Re: Non-linear / full-2d writing systems?
|From:||# 1 <salut_vous_autre@...>|
|Date:||Friday, May 6, 2005, 3:16|
Tim May wrote:
>J. 'Mach' Wust wrote at 2005-05-05 19:13:37 (-0400)
> > On Thu, 5 May 2005 13:25:37 -0700, Sai Emrys <saizai@...> wrote:
> > >merely because it hasn't been done before in a natural
> > >language. If you can argue that there is something to the *idea*
> > >that is impractical, impossible, or unsuited to human cognition,
> > >that would be an interesting argument. But your argument is
> > >essentially that it is not a code as [nearly] all other writing
> > >systems are... and that's a chiken-and-egg.
> > It's a question of how the terms are defined. With my linguistical
> > background, I'm used to think of language as primary communication
> > system of humans that can be observed either as speech (spoken
> > language) or as writing (written language).
>I think what's being overlooked in this discussion is sign language,
>which is accepted as language by most linguists despite having nothing
>to do with speech.
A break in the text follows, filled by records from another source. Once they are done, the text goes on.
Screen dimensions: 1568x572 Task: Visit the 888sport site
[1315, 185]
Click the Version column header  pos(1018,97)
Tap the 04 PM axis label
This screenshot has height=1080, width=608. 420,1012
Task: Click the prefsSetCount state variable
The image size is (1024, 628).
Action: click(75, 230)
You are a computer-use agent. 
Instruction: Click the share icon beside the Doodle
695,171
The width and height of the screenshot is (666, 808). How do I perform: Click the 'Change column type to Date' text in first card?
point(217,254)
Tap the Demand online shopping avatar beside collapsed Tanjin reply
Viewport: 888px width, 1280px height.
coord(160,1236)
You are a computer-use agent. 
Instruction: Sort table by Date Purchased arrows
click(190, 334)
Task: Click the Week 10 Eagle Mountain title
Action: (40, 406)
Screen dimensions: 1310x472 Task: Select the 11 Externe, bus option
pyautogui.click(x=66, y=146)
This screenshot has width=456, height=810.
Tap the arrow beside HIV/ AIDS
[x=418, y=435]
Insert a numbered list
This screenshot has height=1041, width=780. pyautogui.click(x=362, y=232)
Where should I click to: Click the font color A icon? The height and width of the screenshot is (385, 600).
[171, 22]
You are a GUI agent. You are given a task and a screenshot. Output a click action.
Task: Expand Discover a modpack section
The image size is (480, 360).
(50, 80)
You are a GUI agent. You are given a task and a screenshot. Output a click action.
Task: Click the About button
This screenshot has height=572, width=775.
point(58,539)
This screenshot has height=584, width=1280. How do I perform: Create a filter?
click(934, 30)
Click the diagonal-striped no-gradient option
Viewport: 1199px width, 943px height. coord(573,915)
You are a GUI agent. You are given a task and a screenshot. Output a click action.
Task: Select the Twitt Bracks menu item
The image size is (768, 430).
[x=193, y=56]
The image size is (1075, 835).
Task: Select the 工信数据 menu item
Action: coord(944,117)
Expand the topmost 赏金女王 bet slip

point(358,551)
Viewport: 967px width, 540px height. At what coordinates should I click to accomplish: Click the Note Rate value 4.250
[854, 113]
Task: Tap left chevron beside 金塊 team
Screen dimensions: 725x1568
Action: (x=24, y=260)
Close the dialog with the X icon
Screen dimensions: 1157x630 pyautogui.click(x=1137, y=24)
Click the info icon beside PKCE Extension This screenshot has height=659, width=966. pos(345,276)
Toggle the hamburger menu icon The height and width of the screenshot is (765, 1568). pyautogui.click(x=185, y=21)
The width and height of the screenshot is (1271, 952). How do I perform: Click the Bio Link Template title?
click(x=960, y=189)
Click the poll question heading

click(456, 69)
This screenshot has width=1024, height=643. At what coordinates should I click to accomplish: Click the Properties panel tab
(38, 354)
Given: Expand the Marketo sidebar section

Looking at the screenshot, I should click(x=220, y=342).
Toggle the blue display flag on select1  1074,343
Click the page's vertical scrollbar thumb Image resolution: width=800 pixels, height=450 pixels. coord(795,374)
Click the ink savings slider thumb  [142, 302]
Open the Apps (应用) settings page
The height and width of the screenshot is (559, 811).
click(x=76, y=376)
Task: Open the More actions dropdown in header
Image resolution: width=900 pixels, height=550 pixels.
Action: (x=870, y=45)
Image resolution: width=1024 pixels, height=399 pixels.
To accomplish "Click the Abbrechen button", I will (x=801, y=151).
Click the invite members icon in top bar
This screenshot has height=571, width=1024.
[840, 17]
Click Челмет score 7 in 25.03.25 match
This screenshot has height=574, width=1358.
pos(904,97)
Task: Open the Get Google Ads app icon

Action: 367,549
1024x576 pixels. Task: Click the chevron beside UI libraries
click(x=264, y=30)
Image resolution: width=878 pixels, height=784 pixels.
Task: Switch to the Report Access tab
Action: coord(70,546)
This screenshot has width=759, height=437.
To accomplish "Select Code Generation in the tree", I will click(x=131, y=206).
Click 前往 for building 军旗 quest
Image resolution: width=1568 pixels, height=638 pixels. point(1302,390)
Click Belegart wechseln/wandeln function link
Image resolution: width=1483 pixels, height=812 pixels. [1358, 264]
By analogy, it's at least possible to imagine an
>exclusively written language.
Yeah, it would be simpler!
Not having to care about the pronounciability of your words would be SO easy
, you don't even have to create a phonology
But don't you think it remove all the challenge you got when creating
something that ought to have a way to be said
If you can paste a past prefix "k-", the indicative infix "-kc-", the 1st
person's suffix for the subject "-tb", and the 2nd person's suffix for the
object "-dww" to the root for "to love" "-gg-hp-".
Everybody who've read the last paragraph understands that "kggkchptbdww"
means "I love you", but what an odd phonology you'd have to use to find an
easy way to say that..
I once tought (but no much more) of a binar language (and think I talked
about it on the list), for which I didn't tought of pronounciability, it
would certainly work, why wouln't it? I still find that idea interesting.